The report was fantastic. If you want to convince people why the
chip is so very dangerous, and why cryptographic freedoms are so
important, I recommend that you take a good look at this.
Most people don't take to overly technical explanations of things,
at least for the first round of explanations. This is an excellent
model of starter explanation for such people.
I've included a transcript of the show's Clipper segments.
Notice one important thing: The report is not overtly religious in
tone. It does not need to be. Encryption and privacy issues cut
across many political and religious lines. There is no need to
alienate the people you are trying to convince by insulting their
group affiliations.
Notes on the transcript: It includes only the Clipper-chip segments.
The transcript is in three sections. The first is from the intro to
the show where they show clips of future segments of that days show,
the second is the pre-commercial "Next: The Clipper chip, here on the
700 Club", and the last is the actual report.
All typos and inaccuracies are mine. The editing I did to the report
is: (1) remove "uh"'s (2) try to add returns in order to put the speech's
format into some semblance of paragraph form for easier reading, and
(3) change one case of two people talking simultaneously (at the end)
to one person saying a few words, followed by the other saying a few words.
People in the report: Ben Kinchlow and Terry Meeuwsen are the hosts,
who talk about the stories between themselves, and Julia Zaher is the
reporter for the story. She speaks both in a voiceover to the report,
and in the report, interviewing Jerry Berman, Lynn McNulty, Lance Hoffman,
and of course Dorothy Denning.
By the way, they showed the Clipper chip itself!

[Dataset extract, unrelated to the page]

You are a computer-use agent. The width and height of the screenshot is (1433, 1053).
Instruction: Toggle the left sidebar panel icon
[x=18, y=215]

Or, at least they
showed something they claimed to be the Clipper chip. Unfortunately,
there was no close-up, just the chip in someone's hand, with the chip
taking about a sixteenth of the screen. It looked like a 28 pin PLCC
package, with the cheaper tin plated leads. Odd that there are so few pins.
Here's the transcript:
[The following was clipped from the intros to the that day's topics]
Ben Kinchlow:
We've also got a word of caution for you because
very soon, if you're familiar with this song:
_Every_Move_You_Make,_Every_ _Step_You_Take: The
federal government could be watching you!
Jerry Berrman:
We are going to conduct our lives in electronic
media: Order our movies, order our television
shows, decide what schools we send our children
to, what programs we want to, what products we
want to buy, what magazines we want downloaded
into our homes.
Ben Kinchlow:
And if you're a big fan of large government, this
tiny computer chip could now give the government,
Big Brother, instant access to every detail of your
private life.
And we'll have details of that still to come.
Terry?
Terry Meeuwsen:
Right...Scary.
---
[The following is the pre-commercial message.]
---
Ben Kinchlow:
Well coming up next... The clipper computer chip.

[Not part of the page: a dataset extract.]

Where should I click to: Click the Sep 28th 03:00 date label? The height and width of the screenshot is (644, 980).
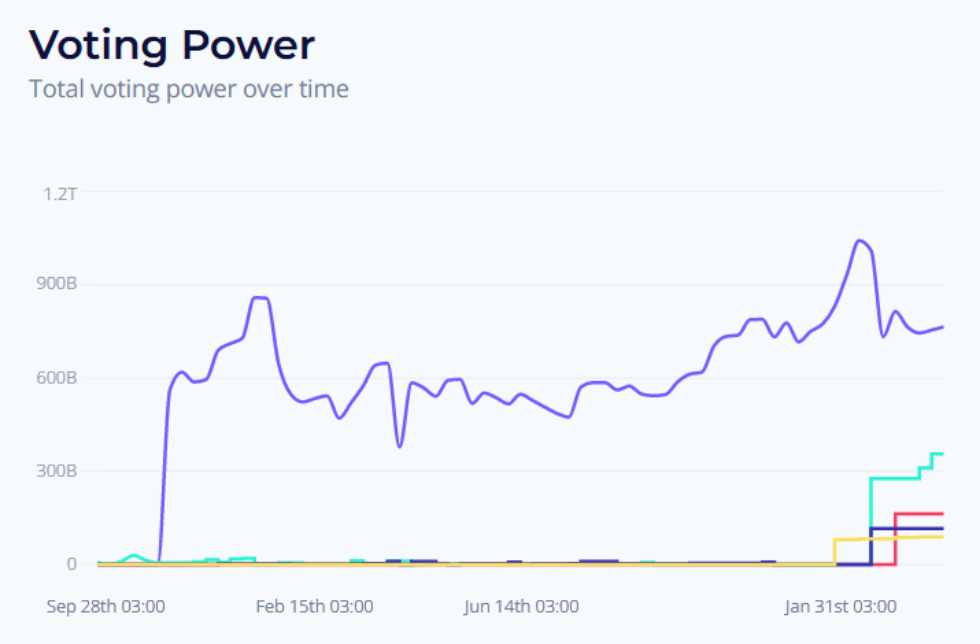coord(106,606)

It could be a key to invading your privacy.
We'll have that for you as the 700 club continues.
---
[The following is the actual report.]
---
Terry Meeuwsen: The famous line from the book _1984_ was
"Big Brother is watching you", and in the future,
that could prove to be true.
How would Big Brother watch you?
What method would he use?
Some privacy experts fear the means could be--
a computer chip. CBN News correspondent
Julia Zaher brings us the story from Washington.
Julia Zaher:
(voiceover)
The way we communicate is changing rapidly. It won't
be long before our telephone, our computer, and
perhaps even our television will all be one device.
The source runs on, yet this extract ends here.